-- PROBLEM STATEMENT --
Below are the records; give the number of lines in them that include the word "Insights", and nothing more.

-- TASK DATA --
%%

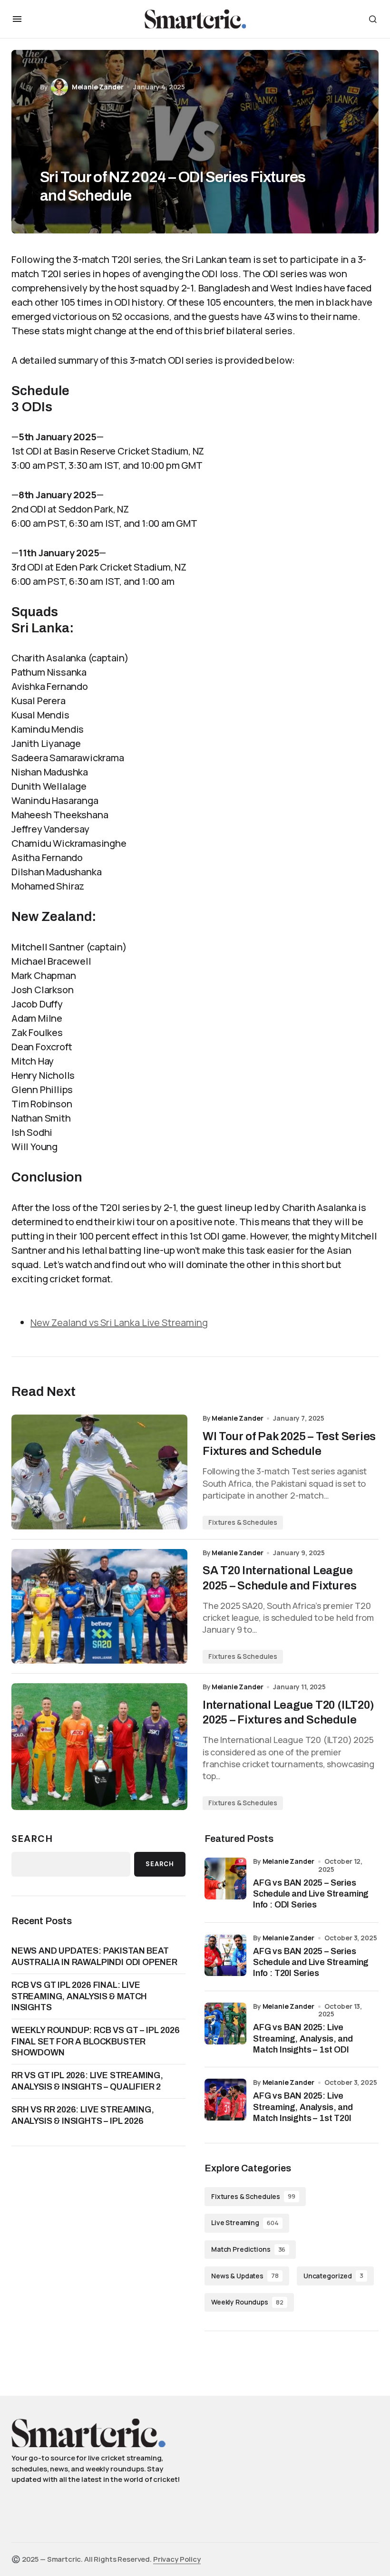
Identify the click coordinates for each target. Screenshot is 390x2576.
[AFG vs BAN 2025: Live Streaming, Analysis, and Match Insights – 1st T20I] (225, 2100)
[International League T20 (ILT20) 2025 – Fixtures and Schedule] (99, 1746)
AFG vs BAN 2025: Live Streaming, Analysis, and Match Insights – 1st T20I (303, 2107)
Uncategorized (333, 2275)
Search (32, 1838)
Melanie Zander (288, 1861)
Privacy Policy (177, 2559)
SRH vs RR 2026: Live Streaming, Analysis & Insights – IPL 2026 (82, 2115)
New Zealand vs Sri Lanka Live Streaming (119, 1322)
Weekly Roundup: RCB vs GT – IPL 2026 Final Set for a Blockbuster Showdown (95, 2041)
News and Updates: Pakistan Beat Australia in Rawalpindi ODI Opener (94, 1956)
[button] (17, 19)
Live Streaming (245, 2222)
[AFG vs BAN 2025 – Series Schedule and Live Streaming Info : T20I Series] (225, 1955)
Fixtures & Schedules (242, 1522)
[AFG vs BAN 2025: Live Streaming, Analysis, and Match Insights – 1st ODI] (225, 2023)
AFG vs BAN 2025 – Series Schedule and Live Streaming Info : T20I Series (311, 1962)
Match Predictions (248, 2249)
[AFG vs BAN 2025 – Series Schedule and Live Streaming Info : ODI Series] (225, 1878)
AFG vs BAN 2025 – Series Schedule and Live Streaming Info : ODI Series (311, 1894)
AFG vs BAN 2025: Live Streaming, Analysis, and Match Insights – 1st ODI (303, 2038)
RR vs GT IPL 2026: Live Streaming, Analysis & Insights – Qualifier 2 (87, 2081)
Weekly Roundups (247, 2301)
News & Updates (245, 2275)
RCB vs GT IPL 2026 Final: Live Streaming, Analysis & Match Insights (79, 1996)
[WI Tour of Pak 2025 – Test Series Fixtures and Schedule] (99, 1472)
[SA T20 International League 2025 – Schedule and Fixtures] (99, 1606)
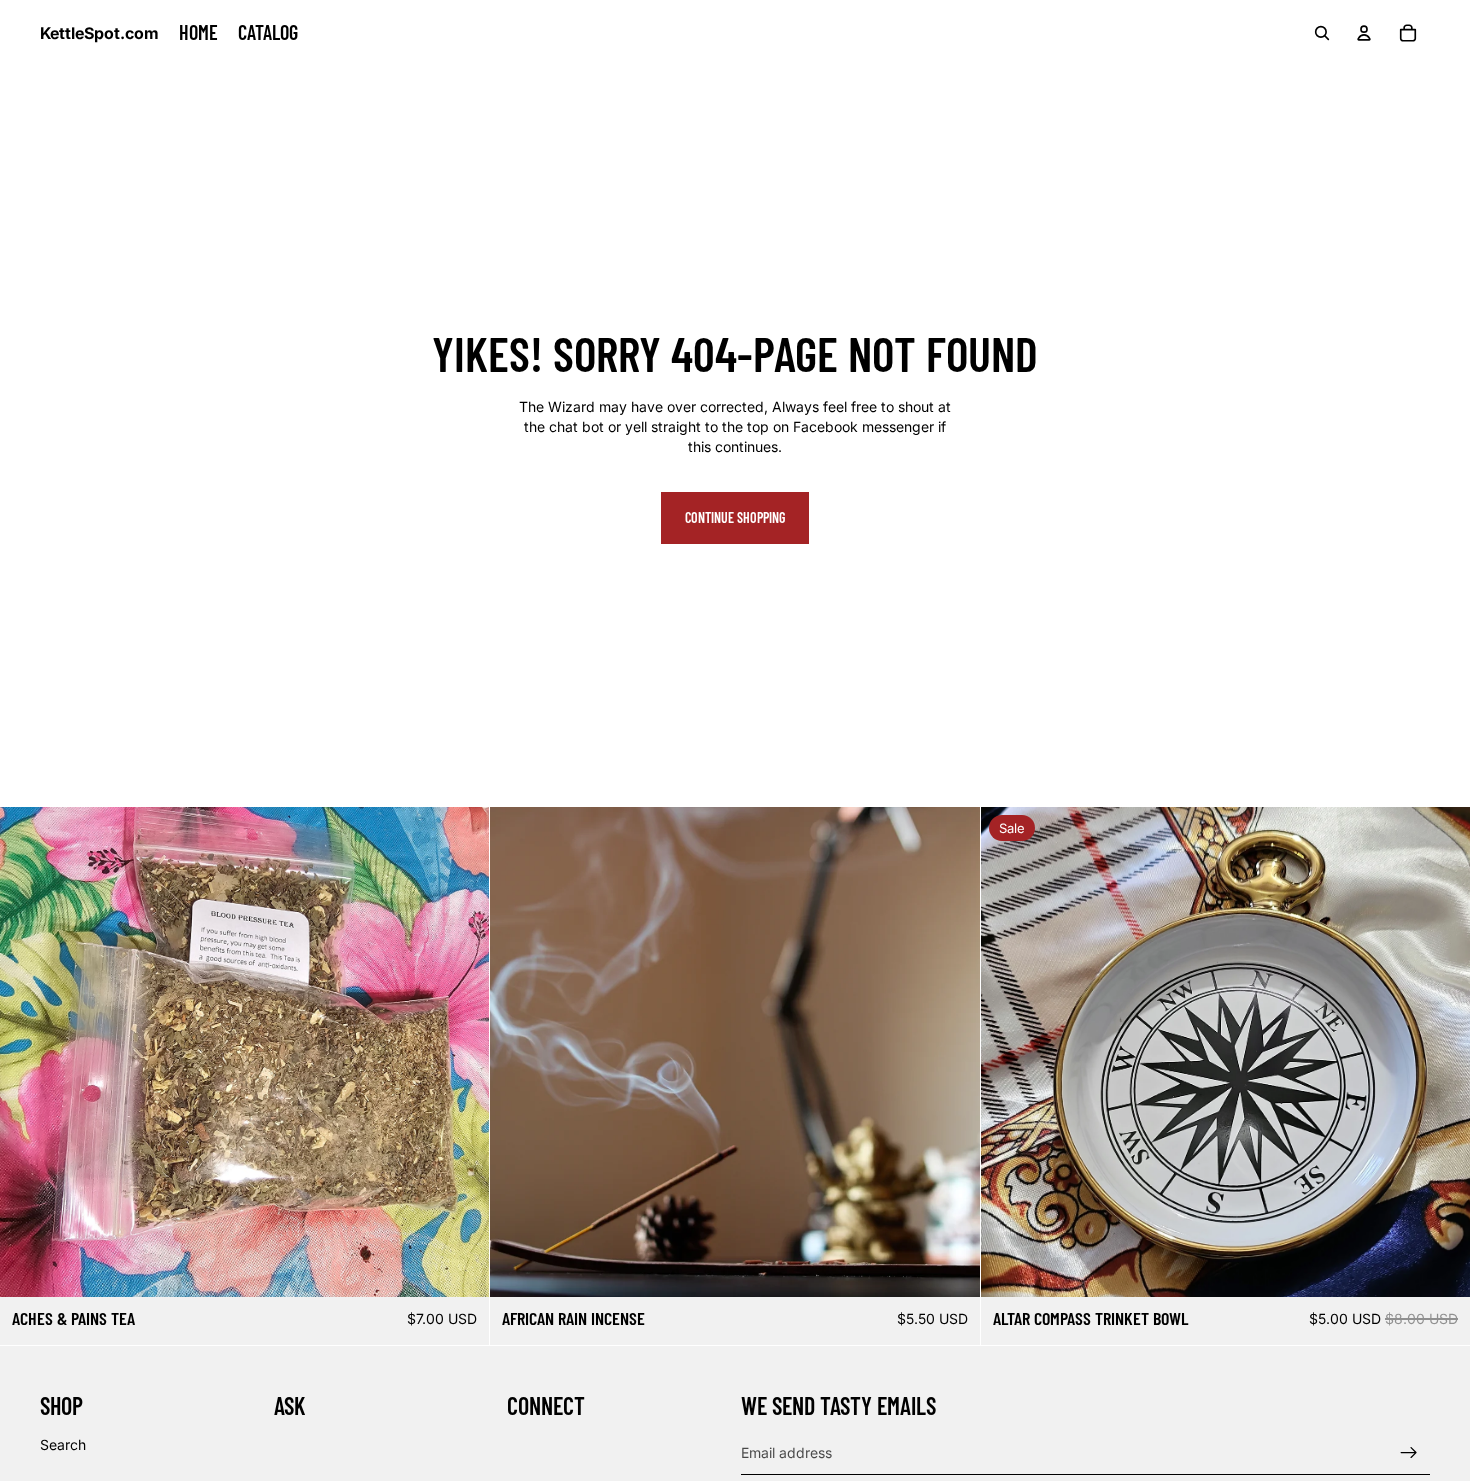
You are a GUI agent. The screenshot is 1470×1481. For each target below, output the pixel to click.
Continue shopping (735, 517)
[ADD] (459, 1266)
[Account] (1364, 33)
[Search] (1322, 33)
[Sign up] (1409, 1452)
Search (63, 1443)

%%

-- REPLY --
7